Versammlung der hierzu bereiten Schülerinnen Montag, den 10. August, nachmittags 4 Uhr, auf dem Schulhofe.
2. Eine Verpflegungsabteilung wird eingerichtet. (Vorsitzende Fräulein Neubert.)
Durchziehenden Truppen sollen Erfrischungen gereicht werden.

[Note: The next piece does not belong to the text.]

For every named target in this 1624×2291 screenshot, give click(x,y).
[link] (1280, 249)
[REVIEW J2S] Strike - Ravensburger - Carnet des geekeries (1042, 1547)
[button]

Diese vaterländische Betätigung im Dienste des Roten Kreuzes erfordert viel Geld. Es ergeht daher an alle Schülerinnen der Aufruf. Geldbeiträge zu spenden, dieselben durch ihre Vertrauensschülerinnen zu sammeln und an den Direktor abzuliefern.
Opfert dem Vaterlande!«
Doktors Nesthäkchen erhielt von Margot diesen Aufruf zugesandt, trotzdem es selbst eine der von der Klasse erwählten Vertrauensschülerinnen, die für die Versendung der Zettel Sorge zu tragen hatten, war. Aber sie war doch nicht schlechter als die andern – wenn die ihren Aufruf mit der Post bekamen, wollte Annemarie ihn auch so haben. Darum sandten die törichten kleinen Mädel sich gegenseitig ihre Zettel zu.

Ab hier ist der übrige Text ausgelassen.